The mishap at the Kake ferry dock occurred due to winds gusting to 50 miles per hour — about twice the forecasted speed — which damaged a vessel mooring wire on the dock, said Danielle Tessen, a spokesperson for the Alaska Department of Transportation and Public Facilities, in an interview Sunday.

“The vessel couldn’t be secured to the dock” with that break, she said. While the ship is secured with multiple lines “once one breaks they kind of all impact one another. And so it wasn’t like you can’t just not connect one.”

Unable to depart Kake on Saturday because of the breakage were about three dozen students, coaches, referees and other visiting participants in the volleyball tournament, said Kake City School District Superintendent Anji Gallanos on Sunday.

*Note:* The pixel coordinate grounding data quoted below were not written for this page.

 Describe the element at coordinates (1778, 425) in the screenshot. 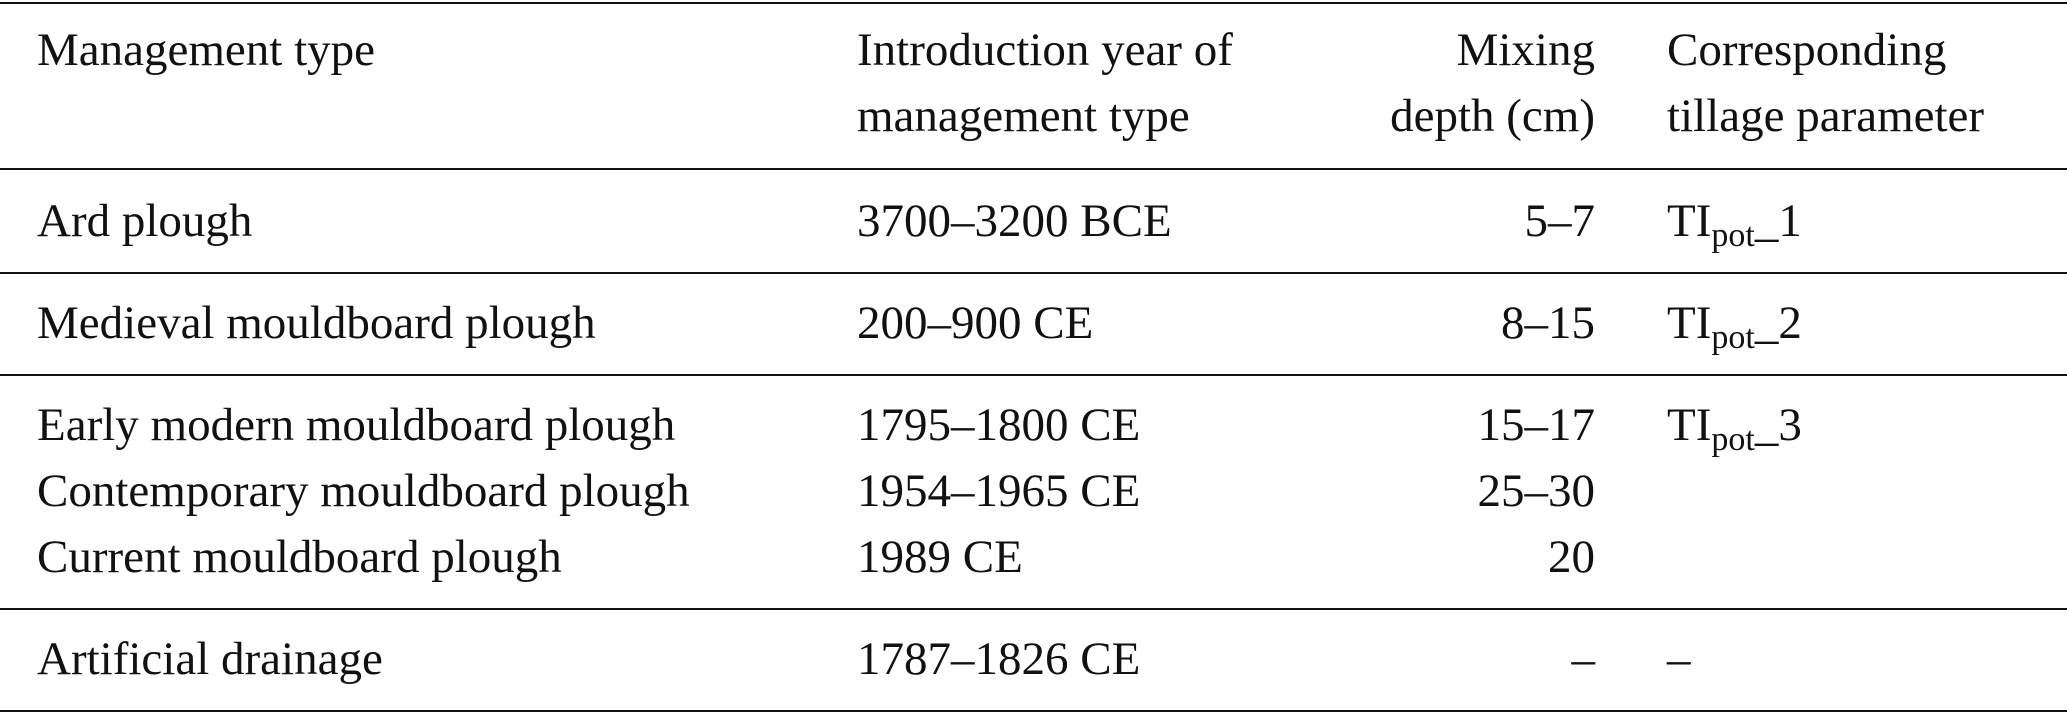

I see `parameter-suffix: _3` at that location.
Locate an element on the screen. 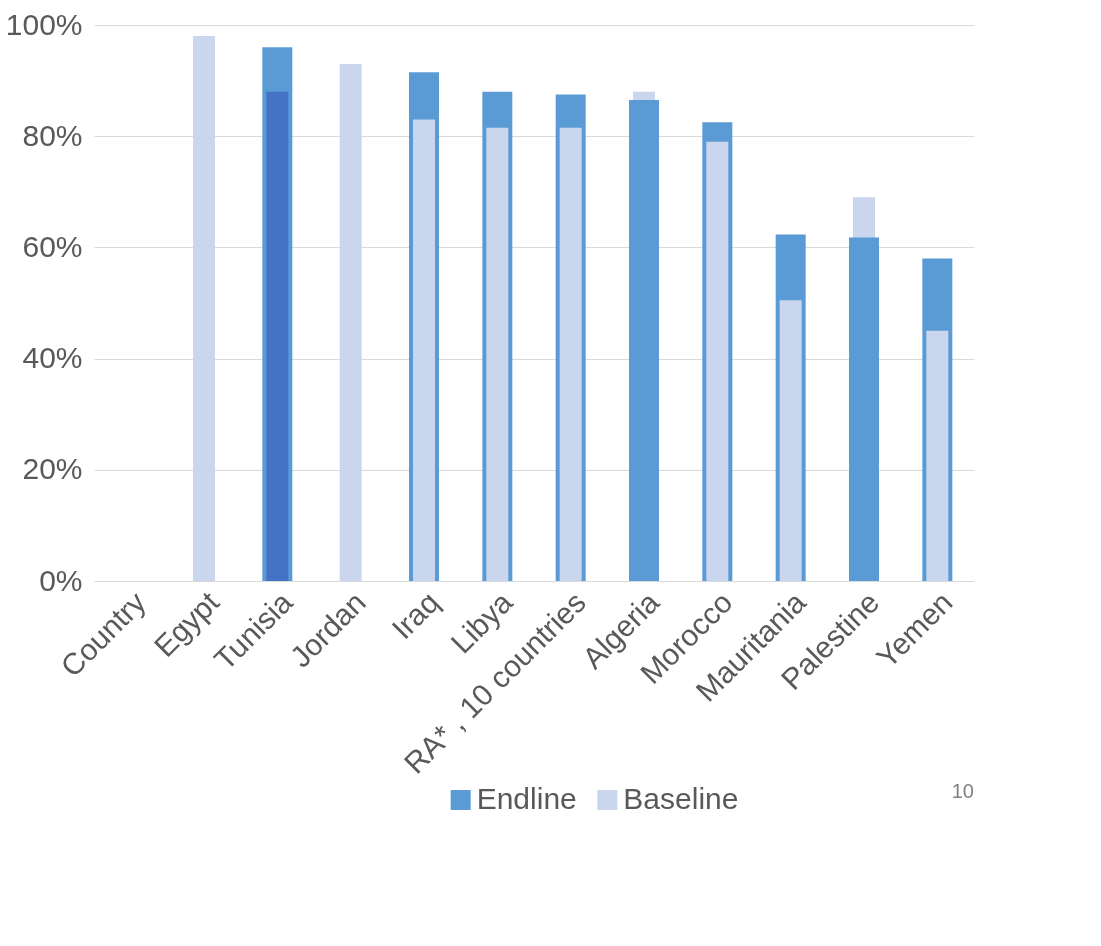  y-tick-label: 0% is located at coordinates (61, 580).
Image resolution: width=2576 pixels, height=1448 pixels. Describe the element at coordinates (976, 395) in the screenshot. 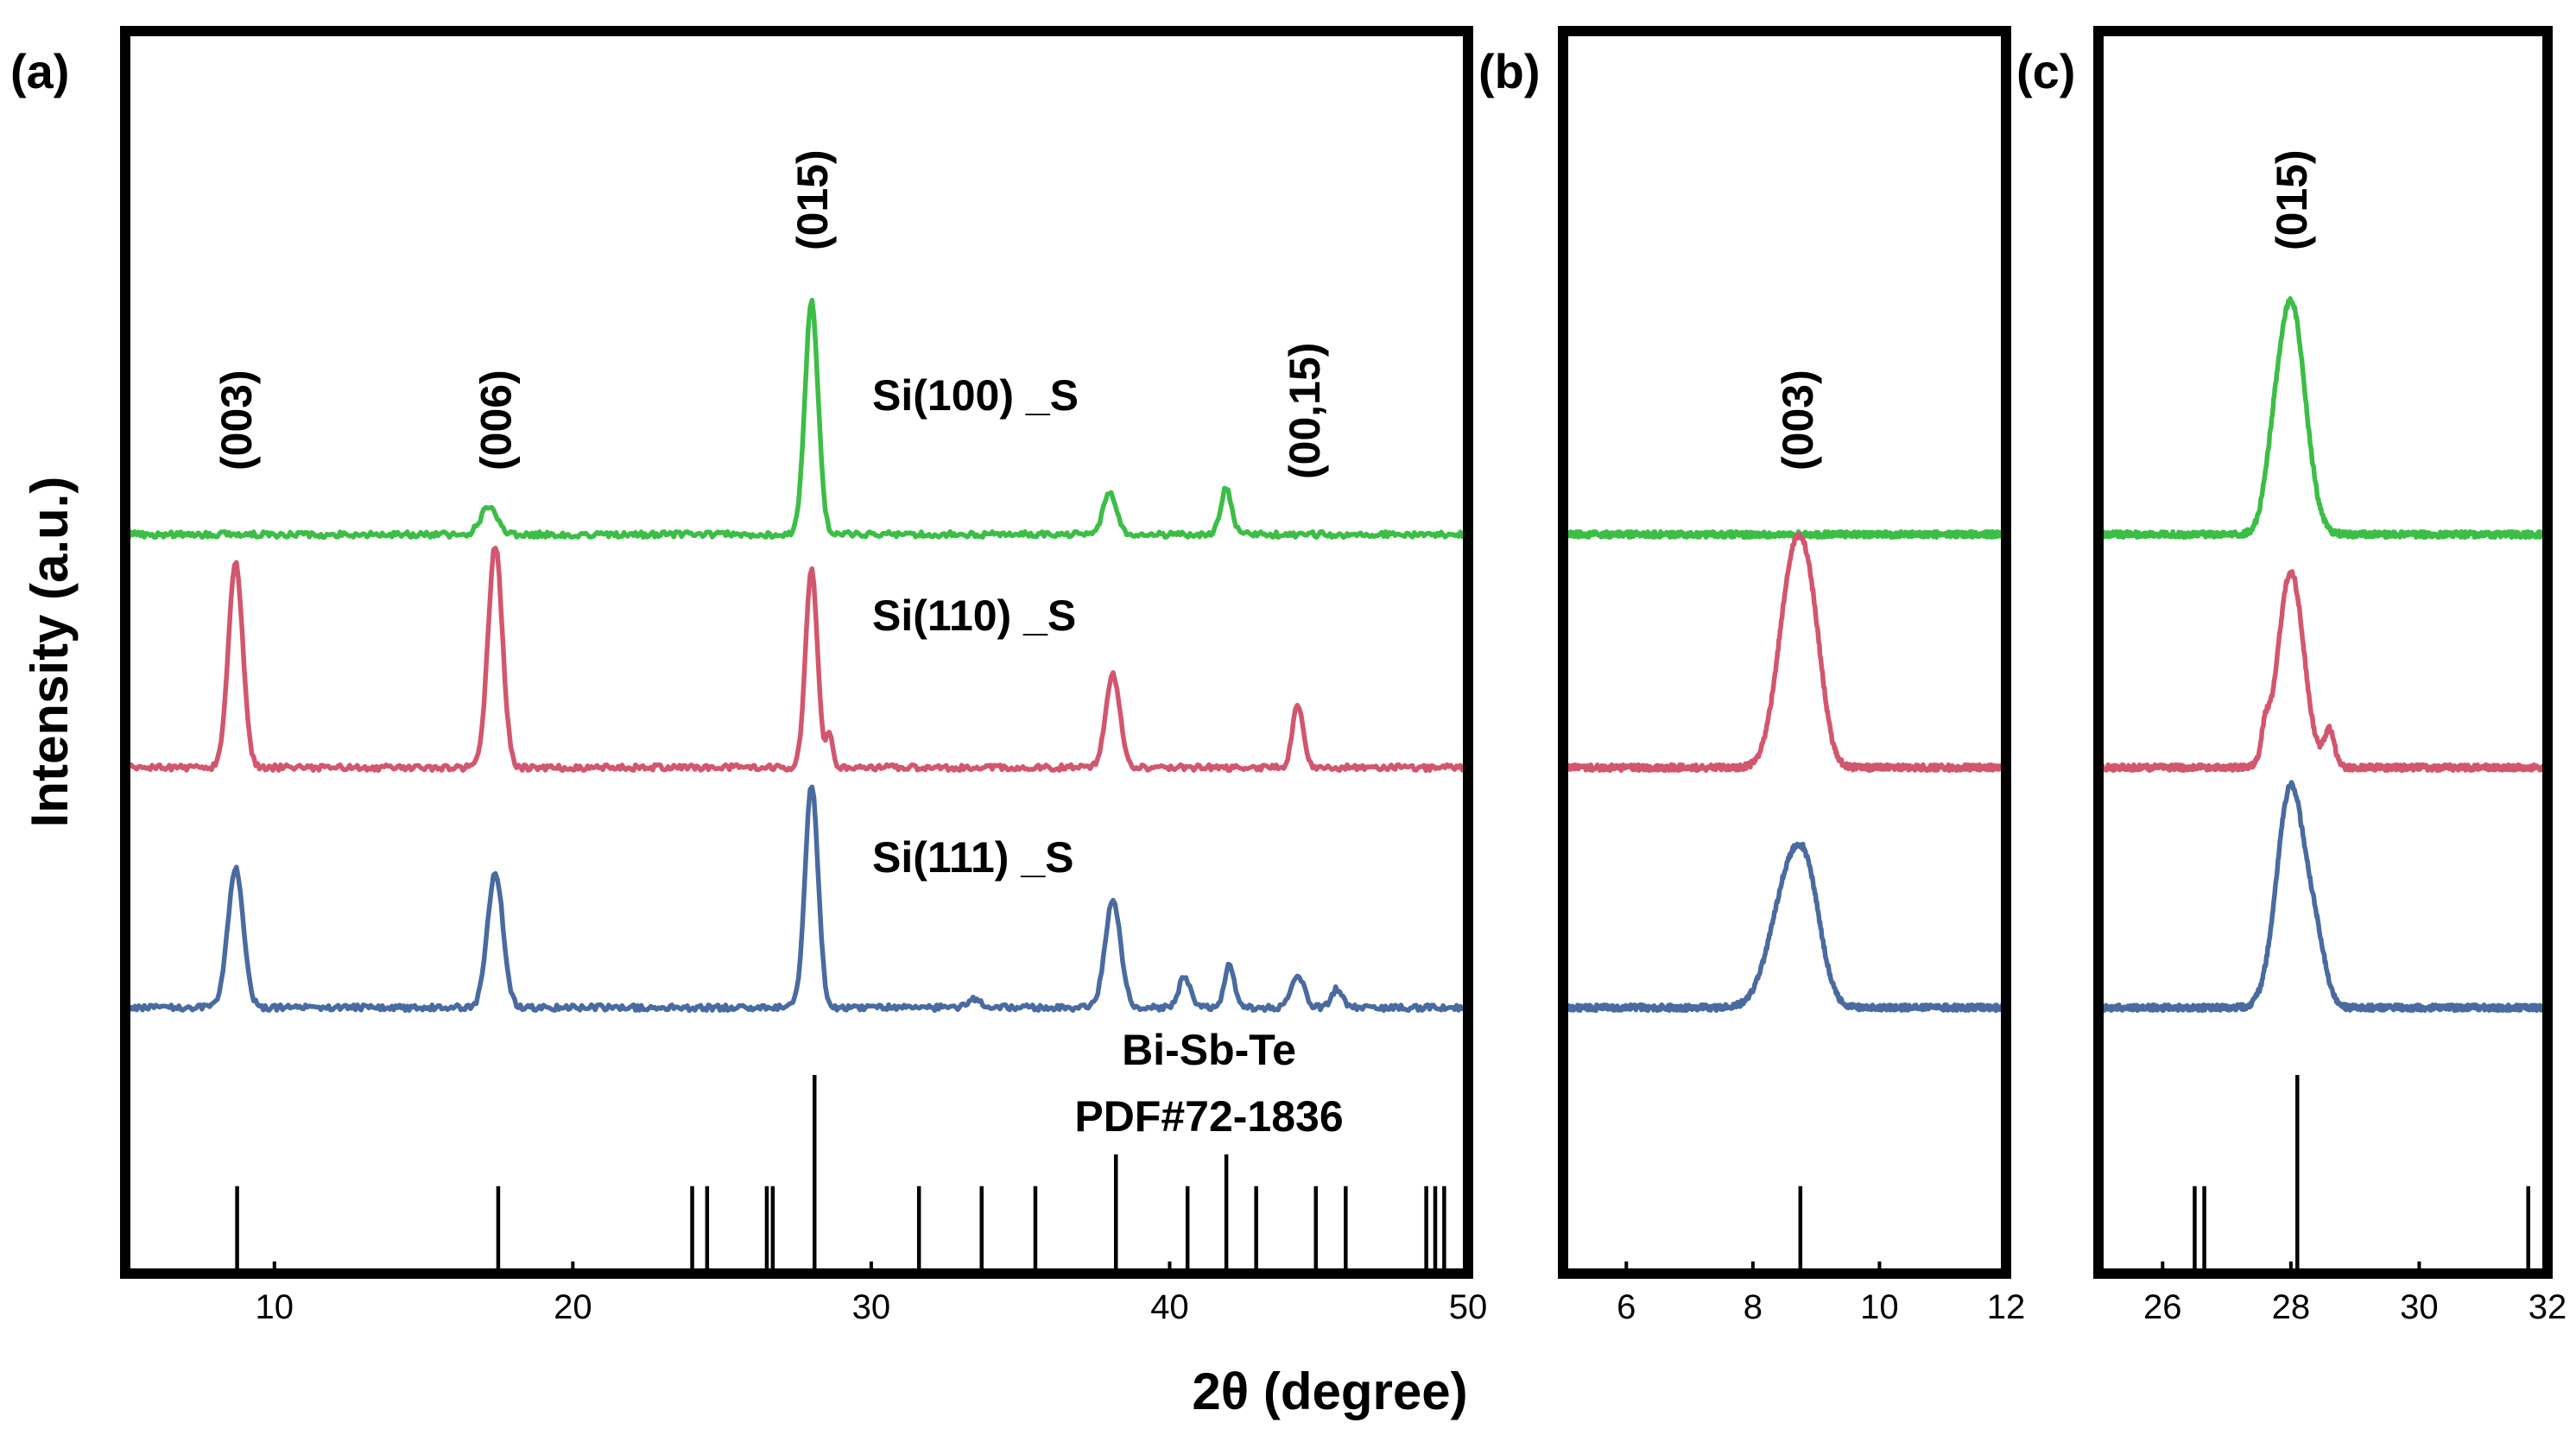

I see `series-label: Si(100) _S` at that location.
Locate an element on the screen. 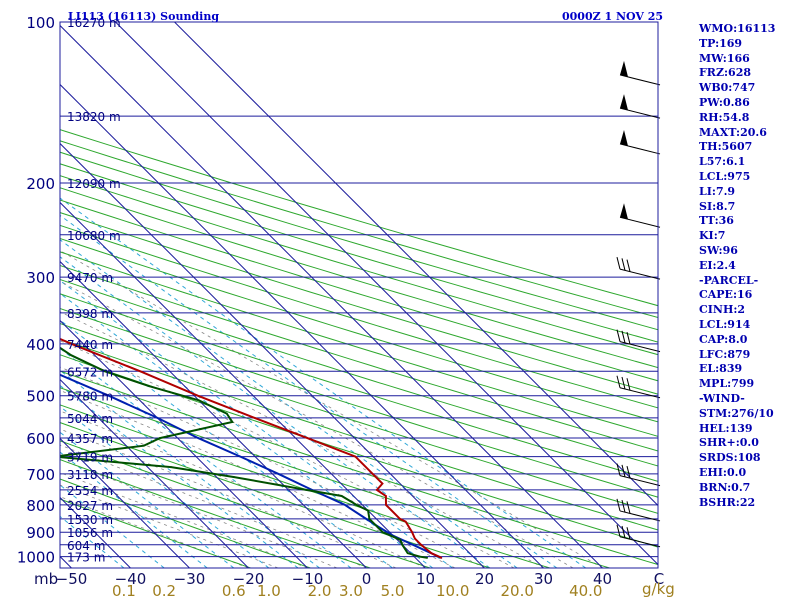  index-row: BRN:0.7 is located at coordinates (725, 487).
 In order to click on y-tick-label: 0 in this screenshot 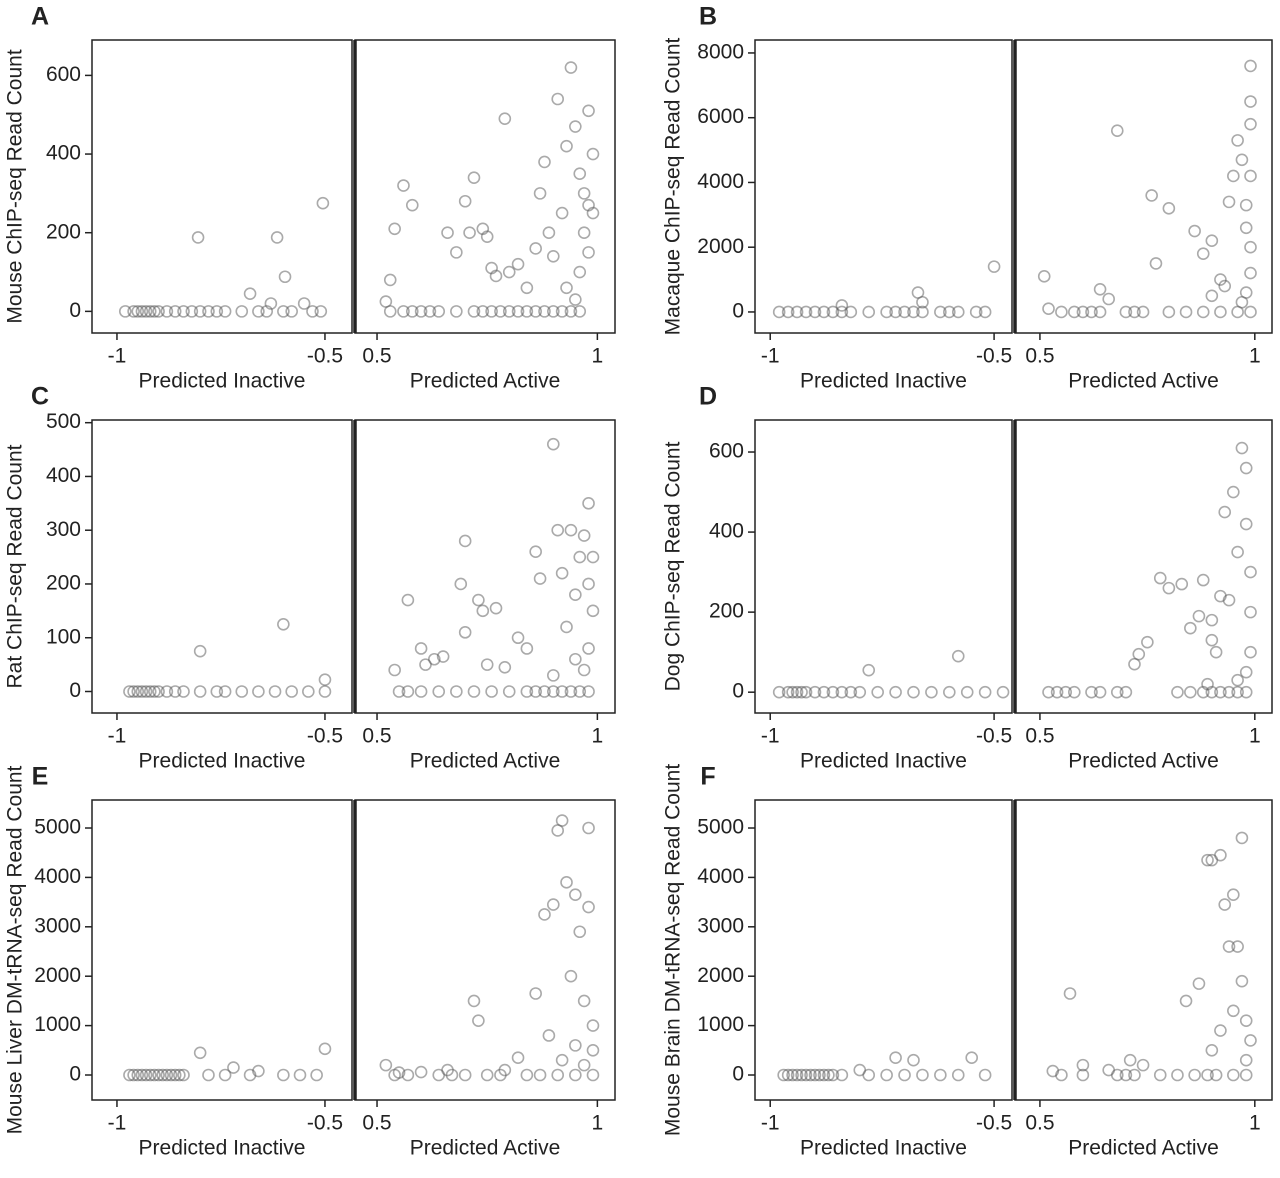, I will do `click(75, 1074)`.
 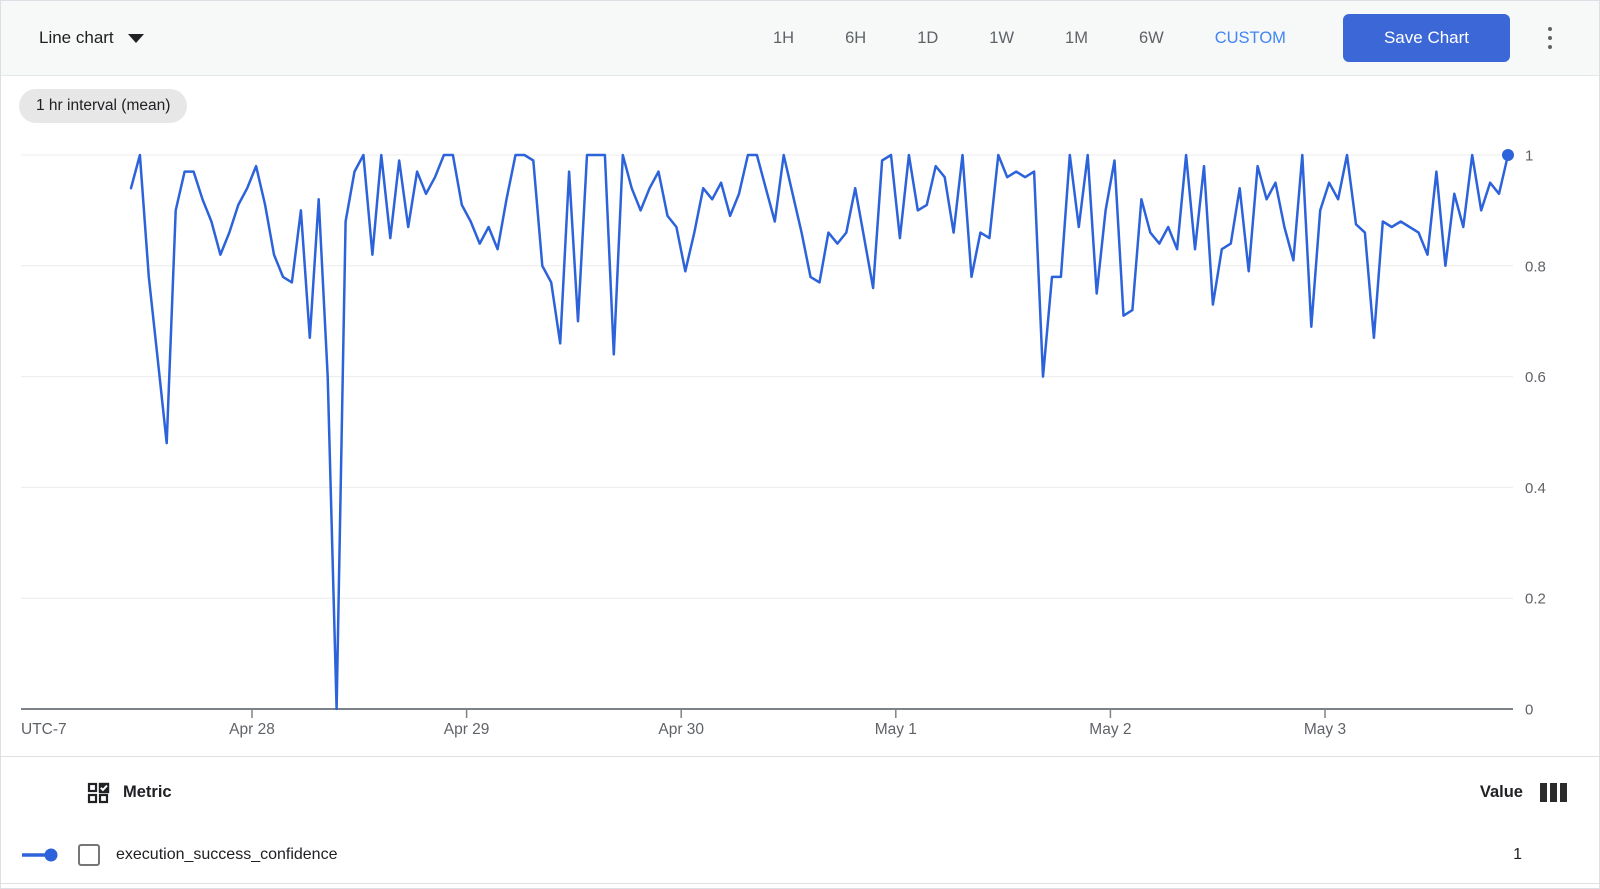 I want to click on timezone-label: UTC-7, so click(x=44, y=730).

“One of many parts for us was that we now, as a small community with no restaurants and no extra support, were having these teams and their coaches,” she said.”We were making sure that they were fed and having to come together to make sure that we got them taken care of.”

DOT coordinated and is paying for flights for students and other visitors involved in the volleyball tournament, with bookings for all of the people involved in place as of midday Sunday, Tessen said.

A total of 33 people who departed from Juneau for Kake early Saturday morning were forced to make the return trip after the aborted docking, Tessen said. A special sailing by the Hubbard from Juneau to Kake will take place if the dock can be repaired in time, otherwise the current plan is to sail there next Saturday.

Several Kake residents said the mishap shows how essential reliable ferry service to the community is, and the hardships that are being experienced by reductions in both the reliability and frequency of sailings in recent years. It is a shared concern among several small Southeast communities that may get a single sailing a month — if that — during the winter season in particular.

“Our community has been advocating with the Alaska Marine Highway System for nearly 10 years to have more frequent ferries,” Gallanos said. “We only get one ferry a month. So that’s one of the reasons this is a compounded problem, is just this ongoing lack of ferry service.”

Tessen noted the Kake ferry dock is among the AMHS facilities scheduled for upgrades as part of the revised Statewide Transportation Improvement Plan for 2024-27 adopted earlier this year.

Meanwhile, a shorter-term dilemma is trying to get 13 turkeys and other fixings back to Kake for a holiday fundraising dinner scheduleda week from Saturday that typically serves 100 to 150 people, said Heather Witcher, co-captain with her husband for The Salvation Army Kake Corps. She said they were fortunate because they were able to get accommodations — for themselves and the turkeys — from their Salvation Army counterparts in Juneau, but holiday plans back home are now uncertain for people besides themselves.

“The concern is and the thought is that Kake isn’t enough on the priority list of destinations to really push (the dock repairs) for us,” she said. “And that’s concerning because we have a lot of people — there were several families from the Lower 48 who had traveled (here) — and if they go back on the 30th they’ve missed the holidays with their families and that’s just heartbreaking.”